Linda Arbuckle on sun 12 feb 06


I confess that I've not been reading Clayart much of late, so pardon if
this is a repeat of someone's information. This term grads are working
on developing personal web sites as a professional practices learning
experience. Web sites present your work in color, relatively cheap,
easily kept current, and a great way to show what you do to the world.
Most of the students will owe money after school and will not be hiring
a web designer any time soon, but should have a site. They have a design
eye, but do not know graphic design conventions OR computer info.

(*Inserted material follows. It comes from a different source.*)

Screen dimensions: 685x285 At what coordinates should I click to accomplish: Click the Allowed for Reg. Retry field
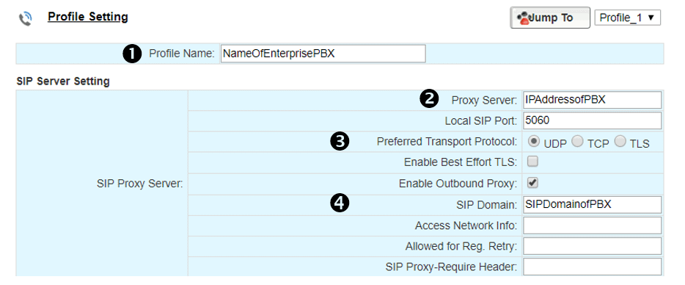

We have found "The Non-Designer's Web Book, 3rd ed" by Robin Williams
and John Tollett (Peachpit Press) INVALUABLE as a design and technical
resource. Very approachable reading, very good info. We are using
Dreamweaver to construct our sites. I hear the free Mozilla composer is
a good tool as well. Dreamweaver has become an industry standard for
clean web coding in the same way Photoshop is for photo manipulation.
Neither are cheap, and there are alternatives. I've read that Google's
Picasa image program is a good free resource. We went for the standards,
as that is what people will most likely encounter if they're working
someplace. Dreamweaver very basic book: "Creating a Web Page in
Dreamweaver" by Nolan Hester (Peachpit Press). Small book on basics. I
also like "Teach Yourself Visually Dreamweaver MX 2004" , Janine Warner
and Susannah Gardner, Wiley Publishing. A basic Photoshop book from the
same places would be helpful.



Like clay, working in community makes things go faster than alone. We
are all learning together, and sharing the tips we come up with. So, I
suggest you find a buddy or a group to work with. It will make you do it
on a calendar, and give you problem-solving resources.

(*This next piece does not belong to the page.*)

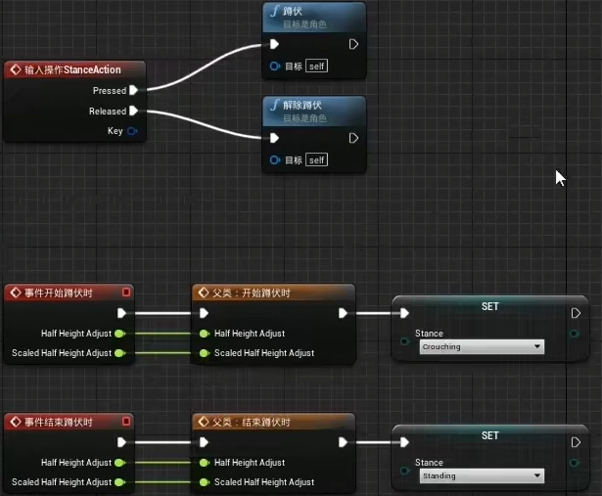Click the self target field in 蹲伏 node

click(x=316, y=66)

Peachpit press has free e-newsletters on things like Photoshop, web
design. Sign up at:

http://www.peachpit.com/newsletters/index.asp?st=41859



They also offer chapters and articles on various digital things of
interest (e.g. an article on cropping that tells you how to use the crop
tool to add more canvas) :

http://www.peachpit.com/articles/index.asp



Macromedia tutorials and info:

http://www.cbtcafe.com/dreamweaver/basics.htm



http://www.webreference.com/



I do think after reading Non-Designer's Web Book that visual arts people
should be able to make a basic web site that doesn't embarrass
themselves. After hammering on the students to think about the tone they
wanted in their web site, derived from what they think is important in
their work (e.g. restraint, in-your-face, elegance, playfulness,
gesture, et al.), I have tried to do the same. Site is not quite
complete (is it ever?), but much better than the old one hosted on the
university's Plaza server. I hope it keeps improving. I confess that I
am a closet geek-wanna-be, and find it exciting to be able to create
this way, as well as in clay. If it's not your pleasure, find someone to
trade with or hire the work out. If you have an itch but want advice,
the books above really help.





Linda Arbuckle

University of Florida Ceramics

http://lindaarbuckle.com

Connie Christensen on sun 12 feb 06


On Feb 12, 2006, at 1:17 PM, Linda Arbuckle wrote:

>
> We have found "The Non-Designer's Web Book, 3rd ed" by Robin Williams
> and John Tollett (Peachpit Press) INVALUABLE as a design and
> technical
> resource. ..... Dreamweaver very basic book: "Creating a Web Page in
> Dreamweaver" by Nolan Hester (Peachpit Press). Small book on basics. I
> also like "Teach Yourself Visually Dreamweaver MX 2004" , Janine
> Warner
> and Susannah Gardner, Wiley Publishing.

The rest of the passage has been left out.